The word "agent" marks the lines you need; copy each of them from the data.

*PROVIDED RECORDS*.

- Opening Delimiter -

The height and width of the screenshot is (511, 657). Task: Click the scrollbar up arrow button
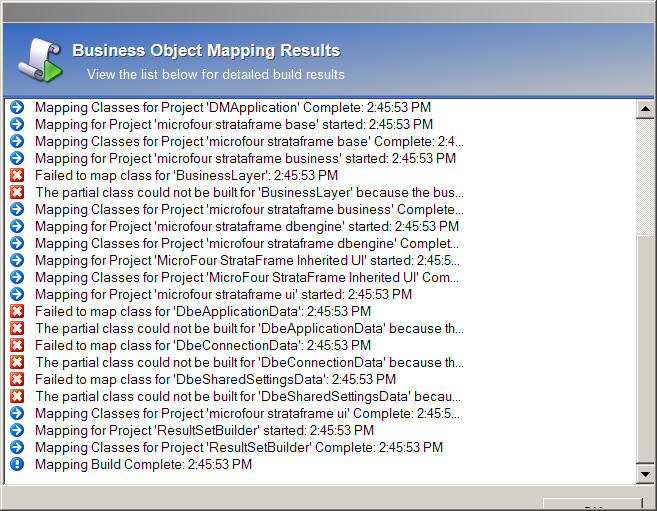[x=645, y=108]
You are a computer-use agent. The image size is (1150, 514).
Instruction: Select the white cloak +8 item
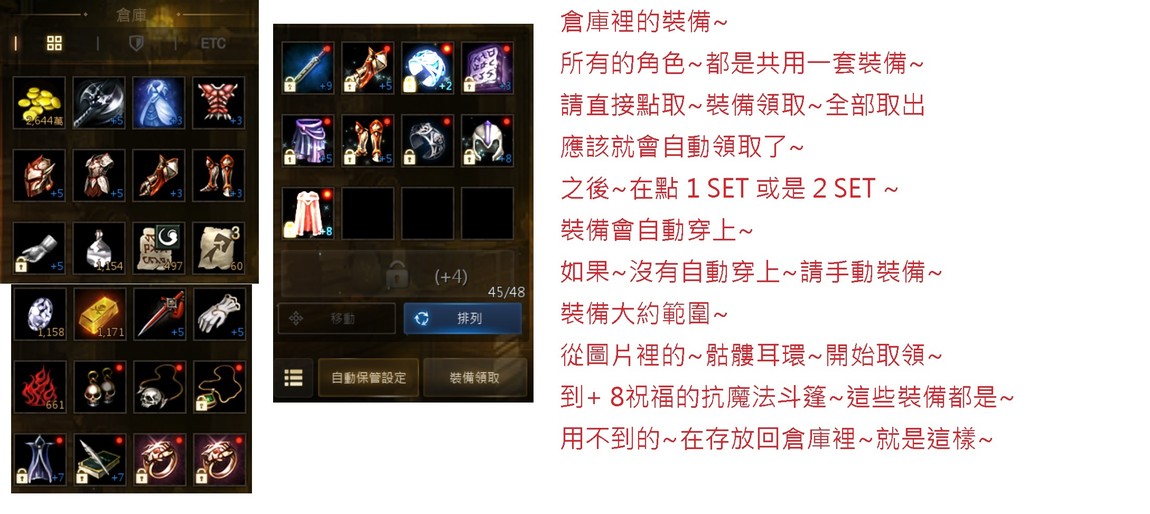click(308, 213)
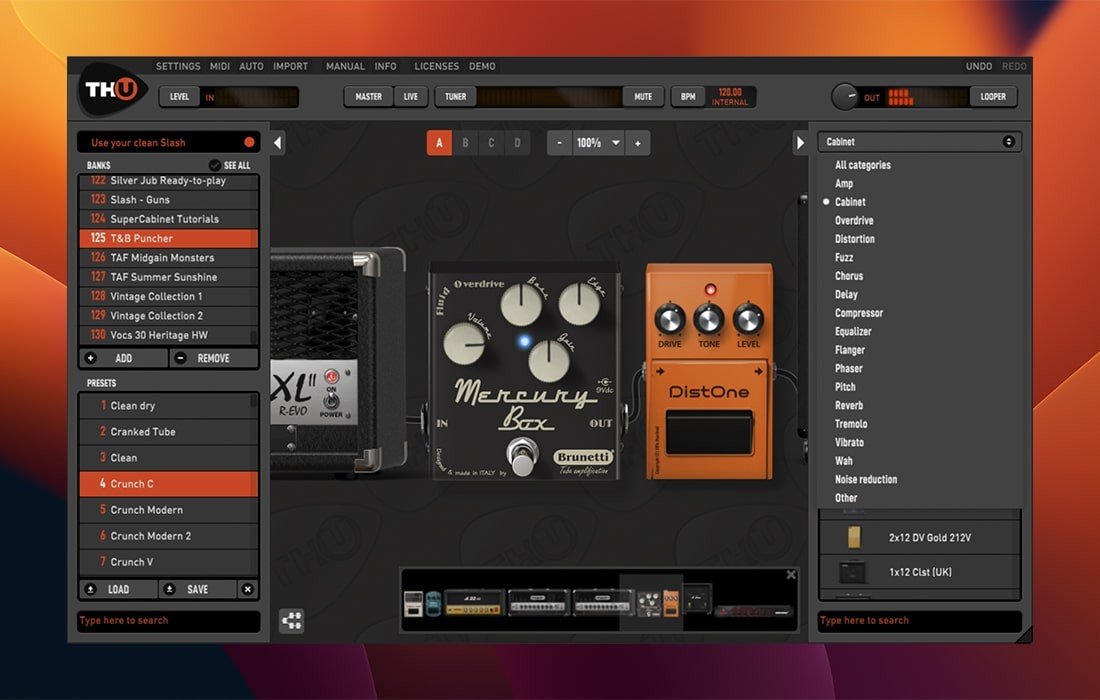This screenshot has width=1100, height=700.
Task: Click the Looper button
Action: click(993, 97)
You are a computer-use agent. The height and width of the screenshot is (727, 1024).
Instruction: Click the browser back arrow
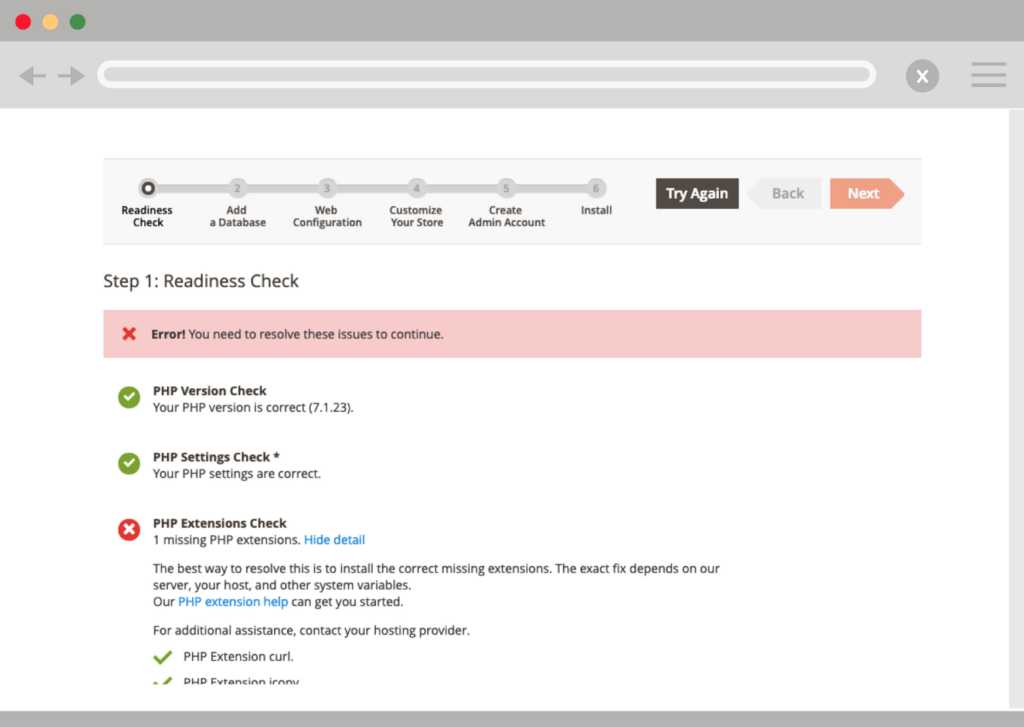(31, 75)
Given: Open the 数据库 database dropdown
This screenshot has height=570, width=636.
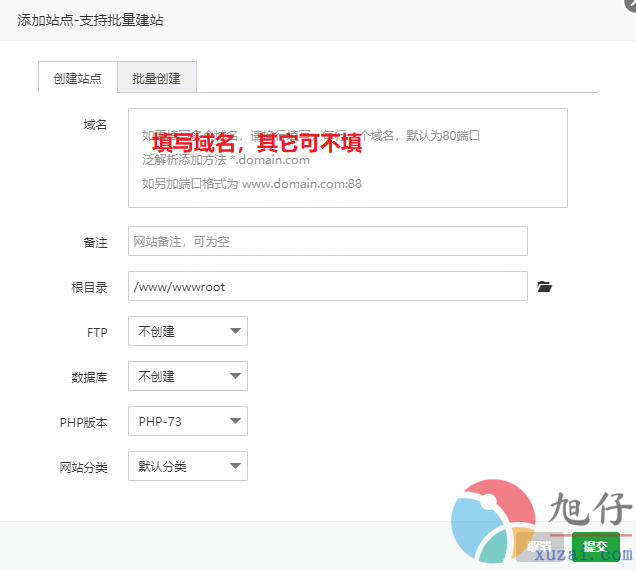Looking at the screenshot, I should pos(187,376).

- Closing Delimiter -

*EXERCISE RESULT*.
You are a computer-use agent. The image size is (1150, 514).
You are a computer-use agent. The height and width of the screenshot is (727, 1024).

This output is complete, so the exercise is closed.